Reading text ▸
The ESO currently spends around £170 million annually on frequency response services. Aurora said it could double this spend and add just £2 to the average household energy bill.
Sturgess tells Utility Week: “There’s a huge amount spent on the capacity market and that provides you with element of security of supply that is meeting peak demand in winter.
“But then there’s the other element of security of supply that is managing the system frequency response and being able to respond to outages. The amount spent on that if you look at frequency response alone is significantly lower.”
Steve Shine, executive chairman of the renewable developer Anesco, was far less equivocal about the lessons that should be taken from the blackout, saying the blame “lies squarely” with the ESO for failing to secure sufficient frequency response.
But Cornwall Insights senior consultant Thomas Edwards questions whether the additional security would be worth the extra cost: “A lot of the problems that occurred were due to the inability of the rail network to cope with a loss of power. Everything was back online within 40 minutes.
“If you were to cover the whole of the largest infeed loss requirement with a sub-one-second frequency response service; if you were to cost that based on the recent enhanced frequency response tenders, you been looking at a probably half a billion pounds.”
He notes that the government’s own security of supply standard allows for three hours of supply interruptions each year – around four times the length of Friday’s power cut – and asks whether the money would be better spent improving the resilience of other critical infrastructure like railways.
John Scott, the director of the consultancy Chiltern Power, says whatever conclusion the ESO reaches must be based on hard facts and analysis: “It might sound like a good thing to do but unless you’re tackling the root cause of the problem it’s money that’s not well spent.”
Like Edwards, Scott says there should be a thorough examination of why the ESO’s load-shedding caused so much disruption: “Supply can go off at any time because of a storm or something like that. It’s in a smaller area of course but it’s often off for a lot longer. Whereas on Friday it happened over a widespread area and it affected an awful lot of people.
“But why, given that power was restored in about an hour to the distribution companies, did it take so long for their customers to bring their services back?

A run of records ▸

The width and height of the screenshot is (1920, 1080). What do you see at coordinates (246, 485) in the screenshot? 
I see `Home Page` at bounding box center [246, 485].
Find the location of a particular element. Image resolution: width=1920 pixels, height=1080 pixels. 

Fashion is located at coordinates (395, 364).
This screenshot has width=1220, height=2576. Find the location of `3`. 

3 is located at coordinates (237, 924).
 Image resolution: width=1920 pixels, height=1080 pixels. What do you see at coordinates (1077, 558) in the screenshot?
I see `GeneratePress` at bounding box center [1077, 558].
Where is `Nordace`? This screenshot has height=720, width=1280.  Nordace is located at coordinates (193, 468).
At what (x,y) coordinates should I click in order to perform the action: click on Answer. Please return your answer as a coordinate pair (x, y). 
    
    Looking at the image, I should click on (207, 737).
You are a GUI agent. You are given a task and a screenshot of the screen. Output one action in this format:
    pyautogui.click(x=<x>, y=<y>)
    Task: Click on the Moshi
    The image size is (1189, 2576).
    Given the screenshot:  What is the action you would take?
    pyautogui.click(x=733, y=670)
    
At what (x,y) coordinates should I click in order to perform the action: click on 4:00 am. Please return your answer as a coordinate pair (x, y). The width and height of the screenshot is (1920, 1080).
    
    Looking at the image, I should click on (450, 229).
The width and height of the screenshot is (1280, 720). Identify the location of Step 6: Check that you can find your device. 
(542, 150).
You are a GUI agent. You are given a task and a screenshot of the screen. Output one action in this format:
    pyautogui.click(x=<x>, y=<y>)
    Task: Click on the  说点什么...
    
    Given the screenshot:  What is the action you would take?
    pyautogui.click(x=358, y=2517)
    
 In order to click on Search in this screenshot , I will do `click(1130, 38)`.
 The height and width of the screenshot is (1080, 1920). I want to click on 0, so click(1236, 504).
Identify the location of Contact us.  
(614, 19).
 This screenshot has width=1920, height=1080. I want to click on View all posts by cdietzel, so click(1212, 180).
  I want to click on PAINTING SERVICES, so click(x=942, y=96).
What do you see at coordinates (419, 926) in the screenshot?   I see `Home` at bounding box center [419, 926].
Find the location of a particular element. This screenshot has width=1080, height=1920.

Required work ▸
a - In the records, replace "screenshot" with "screen image" between the line holding "click on 4:00" and the line holding "(542, 150).", inclusive, and give those lines back with nothing else changed.
b - Write the next part of the article on the power cut and frequency response spending, continuing from where it stops.
The records bear no relation to the article on the power cut and frequency response spending.

Written answers ▸
a -
At what (x,y) coordinates should I click in order to perform the action: click on 4:00 am. Please return your answer as a coordinate pair (x, y). The width and height of the screen image is (1920, 1080).
    
    Looking at the image, I should click on (450, 229).
The width and height of the screen image is (1280, 720). Identify the location of Step 6: Check that you can find your device. 
(542, 150).

b -
“And it would suggest that there are some really important lessons for the railway industry and other critical sectors to look into.”
Some commentators have asked why the railways were among those to lose their power supplies.
But Scott says, whilst issues like these are worth exploring, they are merely tactical in nature. He says last Friday’s blackout demonstrates the need for a more fundamental re-think of the ESO’s strategy for maintaining the stability of the power grid.
He says the Low Frequency Demand Disconnection mechanism has remained largely unchanged since its creation in the 1960s and is now showing its age: “We’re moving to a world with much more distributed energy resources and demand flexibility, which we need anyway for managing more renewable energy on the system.
“Shouldn’t we begin to think about whether that flexibility could be part of the defence plan?”
Data-driven intelligent system
He continues: “So, for example, we’ve got a lot of batteries starting to appear. We’re going to have millions of electric vehicles, which when they’re plugged in will be like a mega-battery.
“How about a data-driven intelligent system that monitors which batteries are available and have got power available in them and that at that moment of emergency, instead of shedding demand, says switch on your battery, and we’ll pay you for it?”
Scott says there should also be more work to explore whether asynchronous generation could be used to provide so-called synthetic inertia: “We’re losing inertia as big central power stations close. Those stations are being replaced by wind farms and solar arrays which don’t have mechanical inertia that is offered into the system.
“But couldn’t the power electronics create a form of performance that looks to the system like inertia?”
Synthetic inertia is essentially a form of fasting-acting frequency response. In the case of a wind farm, a drop in frequency prompts the turbines to convert more the blades’ kinetic energy into electricity and feed it into the grid.
“Synthetic inertia is simply very sophisticated programming of power electronics controls,” he explains. “With the right signals, they can be made to provide dampening to the system”.
As Scott notes, this is not a new proposal. Indeed, Hydro-Québec, a public utility in Canada, has since 2005 required all new wind turbines to be capable of boosting their power output by up to 6 per cent of their capacity in response to a drop large drop in frequency.
The first turbines with this capability were installed in 2011. By 2016, they made up two thirds of all wind turbines in the region.
Scott says these suggestions highlight a wider issue over the lack of coordination across the energy system. Both would require collaboration between the ESO and DNOs as well as numerous other players.
“At the moment, it’s nobody’s job to provide coordination across all those parties,” he laments.
What is needed, he says, is a system architect. He says the energy industry needs to overcome its fear that such a body might eventually morph into something like the Central Electricity Generating Board from the days before privatisation.
“The system architect is not a central planner, because they don’t own assets,” he remarks. “Their responsibility is to coordinate to make sure the total system works.”
Scott says the same issue is emerging as the ESO seeks to enable distributed generators to provide the black start services used to reboot the power grid following a complete shutdown.
Regardless, Scott says the industry should seize on the power cut as an opportunity for reflection: “Nobody’s asking anyone to jump into a solution, but let’s jump into having a discussion about the question with some fresh thinking.”